En los cuidados paliativos, la experiencia de la persona se sitúa en un momento de especial fragilidad física, emocional y relacional. El acompañamiento desde las artes ofrece un espacio de presencia y vínculo donde la experiencia puede ser sostenida con respeto, sin exigencia y sin presión.
No se trata de intervenir sobre el proceso clínico, sino de cuidar el modo en que la persona atraviesa ese momento, favoreciendo condiciones de dignidad, escucha y contacto.
Qué aporta al dispositivo
Espacios de presencia y seguridad relacional en momentos de alta vulnerabilidad.

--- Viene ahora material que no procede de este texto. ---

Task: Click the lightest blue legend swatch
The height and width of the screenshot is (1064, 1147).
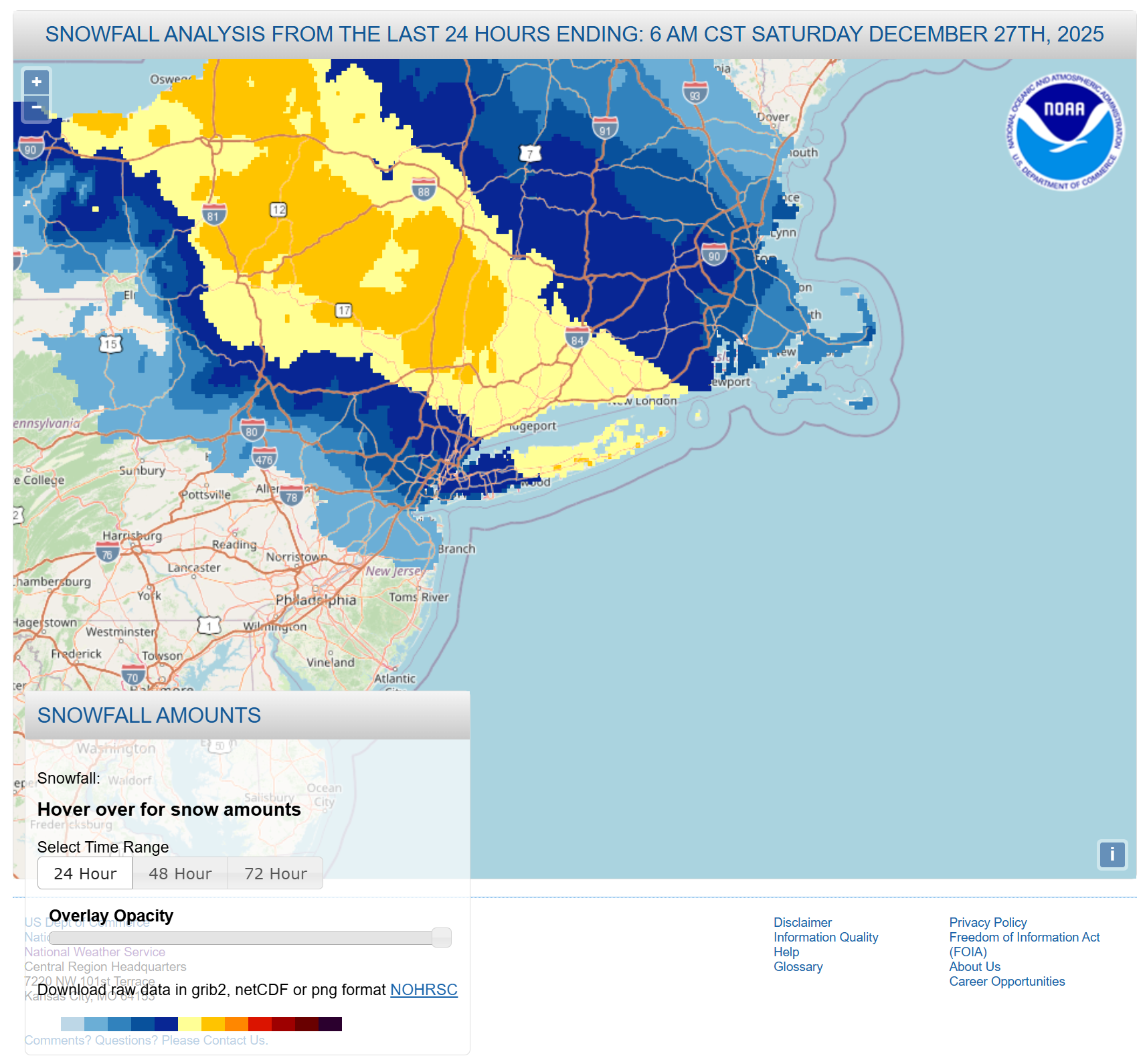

Acompañamiento no verbal cuando la expresión resulta difícil.
Apoyo en la elaboración simbólica de la experiencia.
Cuidado del vínculo entre la persona y su entorno cercano.
Contribución a la humanización del final de vida.

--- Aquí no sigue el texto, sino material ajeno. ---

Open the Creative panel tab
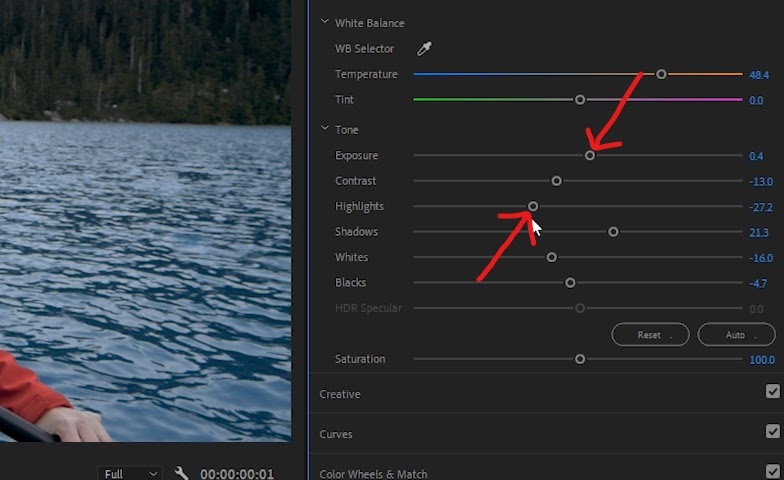Image resolution: width=784 pixels, height=480 pixels. (x=340, y=394)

La intervención se adapta al estado físico y emocional de cada persona, respetando sus tiempos y su disponibilidad. Se cuida la previsibilidad del espacio, los niveles de activación y cansancio, y la posibilidad de participación sin esfuerzo añadido.
Las disciplinas artísticas se emplean de manera flexible: música y paisaje sonoro, artes plásticas y, cuando procede, palabra poética. El acompañamiento puede incluir a familiares o personas significativas si el contexto lo permite.
El acompañamiento desde las artes en cuidados paliativos se orienta a sostener la experiencia en un momento límite, preservando la dignidad, la presencia y el vínculo como parte esencial del cuidado.